Every line from the line containing "Instruction: Toggle the Record button" through the final line below is to be repeated exactly; no other line is.

**Data to process**
---

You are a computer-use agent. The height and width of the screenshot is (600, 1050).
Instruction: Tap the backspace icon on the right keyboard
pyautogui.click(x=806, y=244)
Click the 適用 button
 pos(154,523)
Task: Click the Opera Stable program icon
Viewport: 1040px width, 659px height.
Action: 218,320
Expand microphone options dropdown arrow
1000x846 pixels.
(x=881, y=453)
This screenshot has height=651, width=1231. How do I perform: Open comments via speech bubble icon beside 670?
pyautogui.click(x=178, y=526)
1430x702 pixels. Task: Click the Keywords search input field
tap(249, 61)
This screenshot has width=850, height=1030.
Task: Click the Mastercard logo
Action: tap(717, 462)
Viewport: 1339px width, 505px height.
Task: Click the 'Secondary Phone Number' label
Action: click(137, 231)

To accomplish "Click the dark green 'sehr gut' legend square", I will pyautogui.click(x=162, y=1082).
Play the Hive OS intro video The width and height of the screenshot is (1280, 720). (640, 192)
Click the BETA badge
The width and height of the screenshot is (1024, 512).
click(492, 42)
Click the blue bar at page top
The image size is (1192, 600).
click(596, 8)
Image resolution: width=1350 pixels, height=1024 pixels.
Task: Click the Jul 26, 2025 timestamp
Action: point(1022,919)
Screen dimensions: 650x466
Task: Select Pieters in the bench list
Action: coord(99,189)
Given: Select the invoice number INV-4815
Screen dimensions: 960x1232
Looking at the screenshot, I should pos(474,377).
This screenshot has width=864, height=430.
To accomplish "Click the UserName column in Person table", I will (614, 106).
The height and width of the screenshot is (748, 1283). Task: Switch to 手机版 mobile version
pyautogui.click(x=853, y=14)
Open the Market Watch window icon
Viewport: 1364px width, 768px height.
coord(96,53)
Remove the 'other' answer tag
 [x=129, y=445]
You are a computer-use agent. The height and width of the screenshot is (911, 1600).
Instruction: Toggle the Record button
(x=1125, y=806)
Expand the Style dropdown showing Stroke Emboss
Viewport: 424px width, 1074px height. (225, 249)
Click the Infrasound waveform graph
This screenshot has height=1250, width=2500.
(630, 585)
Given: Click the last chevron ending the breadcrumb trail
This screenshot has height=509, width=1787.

---

**Response to this task**
Instruction: Toggle the Record button
(x=1125, y=806)
Expand the Style dropdown showing Stroke Emboss
Viewport: 424px width, 1074px height. (225, 249)
Click the Infrasound waveform graph
This screenshot has height=1250, width=2500.
(630, 585)
Given: Click the last chevron ending the breadcrumb trail
This screenshot has height=509, width=1787.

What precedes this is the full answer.